I remember the Duchess Of Devonshire occassionally wrote about flowers and country things for the Telegraph and I thought at the time what a good writer.

Well she would be wouldn`t she ( Oh thankyou for you support chez Dale I had gone too far actually ahem...)

hatfield girl said...

Back now N, sigh, and it's like 'His Dark Materials' round the house; someone's making dust on purpose.

I want to read about Bengal, not do the work.

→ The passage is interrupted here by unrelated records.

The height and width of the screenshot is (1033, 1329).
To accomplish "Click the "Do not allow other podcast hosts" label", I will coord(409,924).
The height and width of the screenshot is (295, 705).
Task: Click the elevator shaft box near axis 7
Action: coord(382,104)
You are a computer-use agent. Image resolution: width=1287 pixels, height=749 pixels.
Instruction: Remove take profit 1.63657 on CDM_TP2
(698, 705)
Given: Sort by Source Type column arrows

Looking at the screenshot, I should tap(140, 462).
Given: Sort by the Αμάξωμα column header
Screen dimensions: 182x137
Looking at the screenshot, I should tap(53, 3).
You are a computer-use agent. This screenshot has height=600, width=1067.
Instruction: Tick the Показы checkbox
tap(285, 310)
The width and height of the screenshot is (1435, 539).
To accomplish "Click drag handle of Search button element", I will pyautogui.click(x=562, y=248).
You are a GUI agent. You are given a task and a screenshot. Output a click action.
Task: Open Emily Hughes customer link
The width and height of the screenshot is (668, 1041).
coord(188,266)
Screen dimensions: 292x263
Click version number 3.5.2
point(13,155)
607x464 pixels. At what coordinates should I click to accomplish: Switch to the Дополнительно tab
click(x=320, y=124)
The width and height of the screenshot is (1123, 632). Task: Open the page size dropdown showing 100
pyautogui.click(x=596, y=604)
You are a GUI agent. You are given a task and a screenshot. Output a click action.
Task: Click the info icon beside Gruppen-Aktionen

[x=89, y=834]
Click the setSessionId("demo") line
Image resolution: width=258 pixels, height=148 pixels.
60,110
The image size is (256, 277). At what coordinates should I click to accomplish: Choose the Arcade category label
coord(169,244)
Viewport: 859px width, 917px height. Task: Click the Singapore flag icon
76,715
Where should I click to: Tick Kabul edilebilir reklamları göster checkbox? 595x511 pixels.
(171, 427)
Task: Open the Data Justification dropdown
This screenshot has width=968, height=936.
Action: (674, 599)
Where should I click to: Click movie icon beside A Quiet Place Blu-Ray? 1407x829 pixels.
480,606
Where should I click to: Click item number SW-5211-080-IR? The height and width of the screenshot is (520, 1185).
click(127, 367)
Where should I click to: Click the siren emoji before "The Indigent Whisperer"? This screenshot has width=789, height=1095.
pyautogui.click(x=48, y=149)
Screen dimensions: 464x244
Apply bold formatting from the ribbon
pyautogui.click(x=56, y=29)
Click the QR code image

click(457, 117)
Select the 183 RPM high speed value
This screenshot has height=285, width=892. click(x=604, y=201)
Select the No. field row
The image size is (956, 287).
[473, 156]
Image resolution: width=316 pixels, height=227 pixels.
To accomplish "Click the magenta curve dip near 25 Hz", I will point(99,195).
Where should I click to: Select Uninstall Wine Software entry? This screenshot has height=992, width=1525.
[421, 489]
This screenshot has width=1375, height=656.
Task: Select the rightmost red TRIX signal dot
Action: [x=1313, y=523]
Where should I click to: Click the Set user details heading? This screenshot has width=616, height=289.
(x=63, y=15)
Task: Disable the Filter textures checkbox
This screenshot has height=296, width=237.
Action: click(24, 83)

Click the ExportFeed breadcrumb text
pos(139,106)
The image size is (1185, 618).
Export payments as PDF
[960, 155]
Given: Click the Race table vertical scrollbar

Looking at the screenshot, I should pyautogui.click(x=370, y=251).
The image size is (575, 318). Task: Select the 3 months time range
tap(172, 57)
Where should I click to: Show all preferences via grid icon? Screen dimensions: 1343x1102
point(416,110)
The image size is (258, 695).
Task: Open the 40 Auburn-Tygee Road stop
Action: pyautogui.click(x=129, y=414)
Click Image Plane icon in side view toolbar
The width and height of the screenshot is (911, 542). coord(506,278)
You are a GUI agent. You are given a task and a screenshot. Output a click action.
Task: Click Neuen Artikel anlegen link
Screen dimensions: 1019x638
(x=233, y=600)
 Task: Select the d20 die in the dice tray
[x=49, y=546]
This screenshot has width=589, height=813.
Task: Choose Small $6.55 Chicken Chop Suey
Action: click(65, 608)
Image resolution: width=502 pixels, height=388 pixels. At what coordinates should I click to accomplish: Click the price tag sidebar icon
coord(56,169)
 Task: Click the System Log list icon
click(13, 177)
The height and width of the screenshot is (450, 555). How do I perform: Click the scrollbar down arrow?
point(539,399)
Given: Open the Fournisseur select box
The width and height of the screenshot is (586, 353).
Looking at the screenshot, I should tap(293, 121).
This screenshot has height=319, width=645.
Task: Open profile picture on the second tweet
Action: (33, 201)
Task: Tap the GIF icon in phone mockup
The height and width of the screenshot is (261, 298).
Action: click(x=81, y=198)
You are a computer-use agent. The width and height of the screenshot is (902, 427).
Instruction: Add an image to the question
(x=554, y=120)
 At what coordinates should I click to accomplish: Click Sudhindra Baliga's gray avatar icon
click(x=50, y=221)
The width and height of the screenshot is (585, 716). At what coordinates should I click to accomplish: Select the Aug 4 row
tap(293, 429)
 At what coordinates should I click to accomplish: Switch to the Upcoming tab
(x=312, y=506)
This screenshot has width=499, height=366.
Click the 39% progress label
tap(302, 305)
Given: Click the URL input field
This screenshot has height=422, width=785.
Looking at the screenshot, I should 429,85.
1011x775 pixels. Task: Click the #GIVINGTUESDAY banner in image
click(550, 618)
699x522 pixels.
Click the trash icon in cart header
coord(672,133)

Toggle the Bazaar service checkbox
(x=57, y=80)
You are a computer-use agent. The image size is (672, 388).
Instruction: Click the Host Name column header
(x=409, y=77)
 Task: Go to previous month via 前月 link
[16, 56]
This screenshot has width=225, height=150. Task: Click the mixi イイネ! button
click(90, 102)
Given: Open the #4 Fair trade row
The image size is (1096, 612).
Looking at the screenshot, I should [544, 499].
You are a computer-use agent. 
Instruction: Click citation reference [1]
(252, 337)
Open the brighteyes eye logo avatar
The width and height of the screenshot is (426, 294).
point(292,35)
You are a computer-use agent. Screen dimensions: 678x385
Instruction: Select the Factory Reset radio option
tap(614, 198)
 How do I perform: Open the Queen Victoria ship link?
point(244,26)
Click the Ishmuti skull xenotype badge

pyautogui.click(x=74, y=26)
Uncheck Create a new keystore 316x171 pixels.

It's the wrong choice for the UK to be in the EU not least because it's so much duller than being joined with all the Commonwealth countries; who wants to know about Poland or Bulgaria, or the Baltics when we could be in with India? The old EU countries we're intertwined with anyway, but I find I'm just not interested in the new ones as I am in the Commonwealth states.

Newmania said...

I read the Pullman films look tremendous HG the Compass one is due out soon .

Pullman ...Dune ...do I detect a guilty taste for easily consumed Gothic Fantasy ?

hatfield girl said...

I was reading Lord C of K on Bengal; I claim full status as a grown up, N.

Children's books are a taste acquired young and never lost. I have signed copies of all the Adventure Stories, (Welwyn Stores used to do book signings by Famous Authors).

hatfield girl said...

Catherine Morland is a lovely person, what is more.